Clinton, the Democratic candidate for president in 2016, served as a U.S. senator from New York from 2001 to 2009 and worked closely with Slaughter. Pelosi, a former House speaker, and Lewis, a hero of the civil rights movement and a Democrat from Georgia, were among Slaughter's close friends in the House.
The service will take place at 11 a.m. Friday at the Eastman Theatre's Kodak Hall, at the corner of Main and Gibbs streets, Rochester.
The event is open to the public, with free parking in the East End Garage, 475 E. Main St. The public should enter the theater on East Main Street.
Seating in the theater is limited, but seating will also be available in overflow rooms, where people can see a livestream of the funeral.

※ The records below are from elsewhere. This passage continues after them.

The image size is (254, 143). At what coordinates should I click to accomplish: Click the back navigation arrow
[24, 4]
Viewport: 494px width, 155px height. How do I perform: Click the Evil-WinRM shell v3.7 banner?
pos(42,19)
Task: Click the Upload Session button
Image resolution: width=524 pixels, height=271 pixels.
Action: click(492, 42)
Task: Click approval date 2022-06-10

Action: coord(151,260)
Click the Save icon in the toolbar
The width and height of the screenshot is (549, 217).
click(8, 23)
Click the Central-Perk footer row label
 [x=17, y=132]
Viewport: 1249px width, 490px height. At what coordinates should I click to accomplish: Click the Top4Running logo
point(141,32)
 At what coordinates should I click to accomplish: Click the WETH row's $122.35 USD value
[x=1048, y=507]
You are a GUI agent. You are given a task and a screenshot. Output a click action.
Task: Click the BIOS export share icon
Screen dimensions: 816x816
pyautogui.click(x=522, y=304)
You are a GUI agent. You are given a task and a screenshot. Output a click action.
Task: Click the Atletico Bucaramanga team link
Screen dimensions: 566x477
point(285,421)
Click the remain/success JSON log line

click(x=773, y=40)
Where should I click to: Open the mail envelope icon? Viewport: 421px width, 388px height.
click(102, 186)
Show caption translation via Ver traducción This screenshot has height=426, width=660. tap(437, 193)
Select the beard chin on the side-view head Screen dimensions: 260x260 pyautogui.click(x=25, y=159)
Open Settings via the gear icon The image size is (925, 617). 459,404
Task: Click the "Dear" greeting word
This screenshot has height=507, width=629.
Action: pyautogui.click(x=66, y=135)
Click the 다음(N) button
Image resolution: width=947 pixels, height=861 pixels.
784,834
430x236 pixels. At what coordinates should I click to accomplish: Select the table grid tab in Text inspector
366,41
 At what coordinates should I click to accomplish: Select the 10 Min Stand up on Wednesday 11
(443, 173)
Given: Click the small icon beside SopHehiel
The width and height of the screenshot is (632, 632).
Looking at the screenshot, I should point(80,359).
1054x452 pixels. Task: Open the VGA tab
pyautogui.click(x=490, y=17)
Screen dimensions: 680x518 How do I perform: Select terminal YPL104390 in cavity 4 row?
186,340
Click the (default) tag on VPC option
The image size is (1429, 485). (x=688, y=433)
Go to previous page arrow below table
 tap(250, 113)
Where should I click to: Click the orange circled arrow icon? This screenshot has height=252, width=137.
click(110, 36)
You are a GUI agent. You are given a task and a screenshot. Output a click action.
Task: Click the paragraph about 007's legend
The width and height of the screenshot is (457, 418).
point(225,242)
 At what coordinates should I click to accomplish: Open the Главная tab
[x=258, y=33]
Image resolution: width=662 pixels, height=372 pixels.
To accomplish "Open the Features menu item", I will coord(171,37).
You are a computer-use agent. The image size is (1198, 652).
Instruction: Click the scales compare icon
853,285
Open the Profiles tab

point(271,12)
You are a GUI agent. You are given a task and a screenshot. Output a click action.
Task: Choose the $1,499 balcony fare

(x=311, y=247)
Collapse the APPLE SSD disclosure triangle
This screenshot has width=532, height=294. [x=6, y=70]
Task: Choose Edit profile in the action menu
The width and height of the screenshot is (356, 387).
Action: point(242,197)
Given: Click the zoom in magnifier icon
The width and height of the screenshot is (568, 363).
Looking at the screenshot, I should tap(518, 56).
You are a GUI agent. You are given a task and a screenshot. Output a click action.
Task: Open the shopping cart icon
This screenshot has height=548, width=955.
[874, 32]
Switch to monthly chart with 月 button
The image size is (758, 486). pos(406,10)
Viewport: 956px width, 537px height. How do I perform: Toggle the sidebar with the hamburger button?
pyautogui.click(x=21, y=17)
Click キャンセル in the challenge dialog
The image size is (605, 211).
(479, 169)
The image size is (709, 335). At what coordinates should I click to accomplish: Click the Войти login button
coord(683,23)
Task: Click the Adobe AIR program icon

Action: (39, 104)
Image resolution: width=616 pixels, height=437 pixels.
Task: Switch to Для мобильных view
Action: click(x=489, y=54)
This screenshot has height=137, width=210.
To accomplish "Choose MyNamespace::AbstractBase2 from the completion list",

The public is also welcome at calling hours from 4 to 8 p.m. Thursday at Miller Funeral and Cremation Services, 3325 S. Winton Road South, Henrietta.
Slaughter, 88, died Friday, about a week after suffering a fall and a concussion at her Washington home. She served the Rochester area in Congress for more than 30 years, and her district included parts of the Buffalo area from 2003 through 2012.
The first woman to chair the powerful House Rules Committee – which sets the agenda on the House floor – Slaughter was one of the most beloved and accomplished lawmakers of her generation.
A Democrat from Fairport, she wrote major legislation barring genetic discrimination and cracking down on insider stock trading among members of Congress, and also played a key role in the passage of the Affordable Care Act.
“The Slaughter family and the congresswoman’s staff deeply appreciate the incredible outpouring of support from people in the community and across the nation during this difficult time," Fitzsimmons said. "It is a source of comfort knowing how many people admired Louise and were impacted by her life’s work."